25 minutes + 2 hour refrigeration




  • 250g chocolate biscuits
  • 100g butter, melted
  • 1kg cream cheese, softened
  • 2 cups caster sugar
  • 200g dark chocolate, melted
  • 4 eggs


  • Preop Time: 30 minutes
    Cook Time: 25 minutes + 2 hours refrigeration
    Serves: 12
  • Step 1Prepare a strip of foil roughly 45cm in length, fold this twice lengthways, this will make a sling which will enable you to remove the hot cheesecake once cooked.
  • Step 2Line the base of a 22cm spring-form non-stick pan.
  • Step 3Place biscuits in a food processor and process until a crumb consistency, add butter and pulse until well combined.
  • Step 4Spread crumb mixture into the base of the lined cake pan, press evenly and firmly over the base of the pan, refrigerate.
  • Step 5Mix cream cheese and sugar in a bowl until well combined.
  • Step 6Pour the melted chocolate into the cream cheese mixture and whip until well combined, add eggs, one at a time and whip until just combined, do not over mix.
  • Step 7Pour the mixture onto the biscuit base.
  • Step 8Place the steaming rack and 1 cup water into the Crock-Pot Express XL Multi Cooker.

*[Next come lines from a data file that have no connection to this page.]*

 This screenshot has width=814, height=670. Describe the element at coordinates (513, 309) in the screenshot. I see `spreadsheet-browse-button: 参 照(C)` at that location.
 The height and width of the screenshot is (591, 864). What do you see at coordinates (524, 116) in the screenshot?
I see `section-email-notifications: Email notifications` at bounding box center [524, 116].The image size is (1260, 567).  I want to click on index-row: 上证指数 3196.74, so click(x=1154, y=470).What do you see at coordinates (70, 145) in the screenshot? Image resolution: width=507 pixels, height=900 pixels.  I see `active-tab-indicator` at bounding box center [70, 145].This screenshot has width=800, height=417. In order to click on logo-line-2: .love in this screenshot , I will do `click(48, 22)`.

  • Step 9Place the cake pan in the middle of the alfoil sling, and carefully lift the pan by the foil strip and lower onto the steaming rack. Ensure the foil strip is clear of the lid fastening.
  • Step 10Secure the lid ensuring the steam release valve is in the seal (closed) position. Press DESSERT and set the time for 25 minutes. Press START/STOP.

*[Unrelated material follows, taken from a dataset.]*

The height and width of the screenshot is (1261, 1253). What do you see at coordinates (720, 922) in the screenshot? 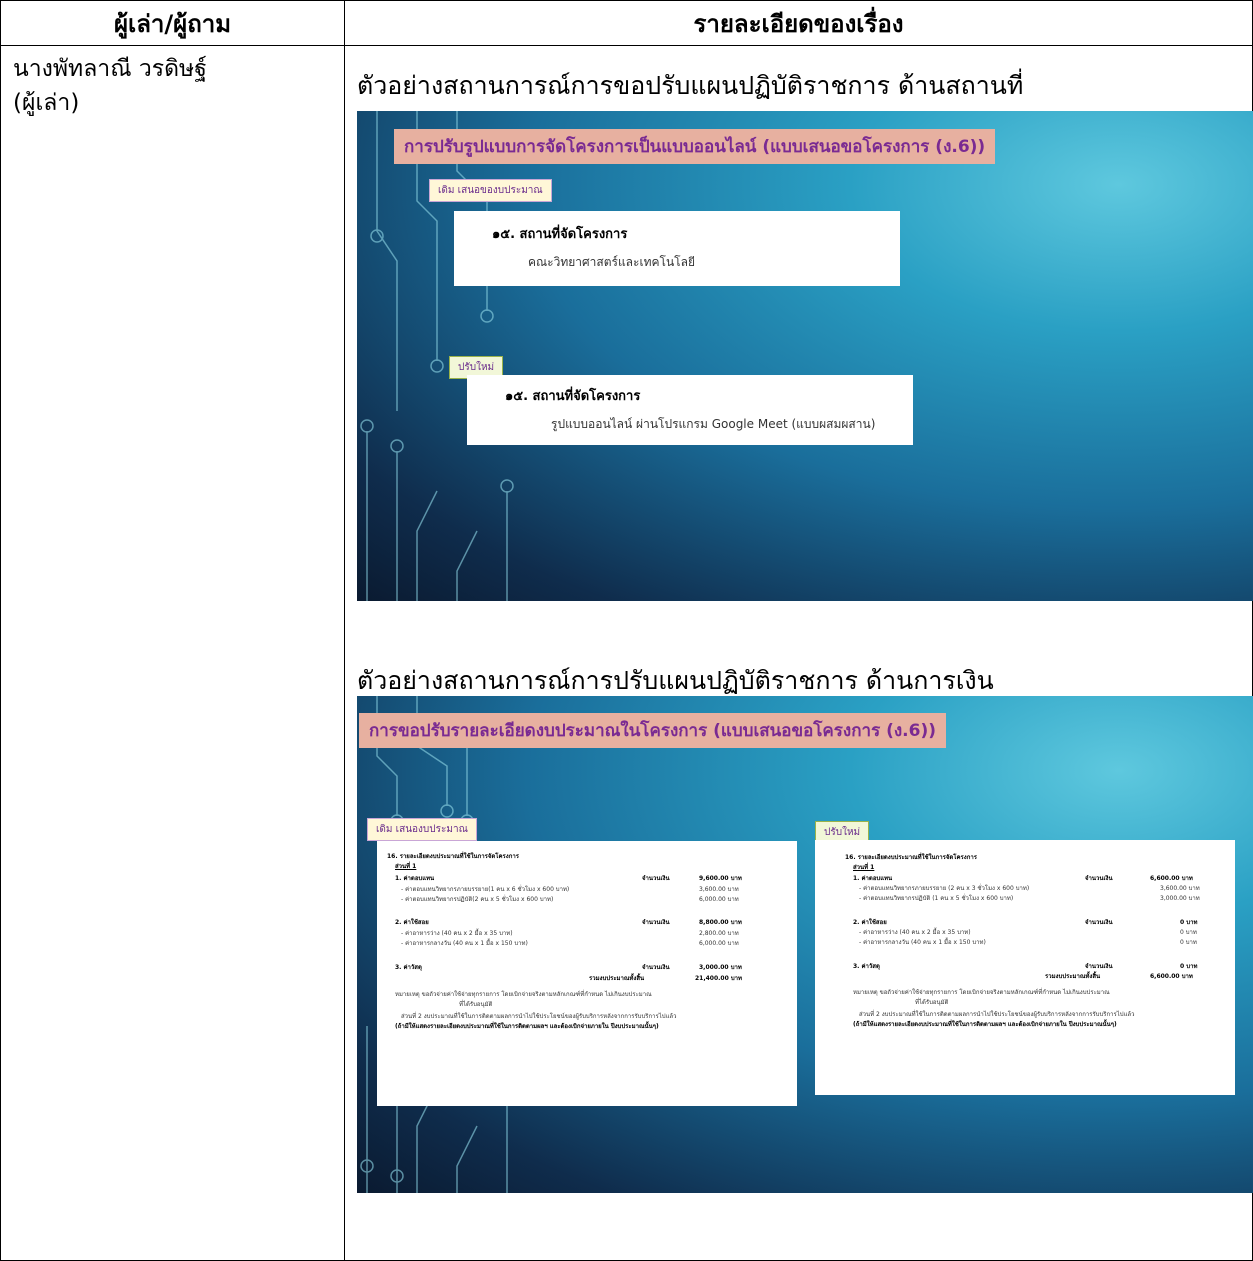
I see `budget-item2-total: 8,800.00 บาท` at bounding box center [720, 922].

  • Step 11Once cooking is complete and the pressure is released, remove the baked cheesecake carefully from the unit using the foil sling to lift out the tin.
  • Step 12Place onto a wire rack to cool. When completely cool, remove from the tin, peel the parchment from the base and refrigerate 2 hours.
  • Step 13Garnish with grate chocolate, fresh raspberries and blueberries.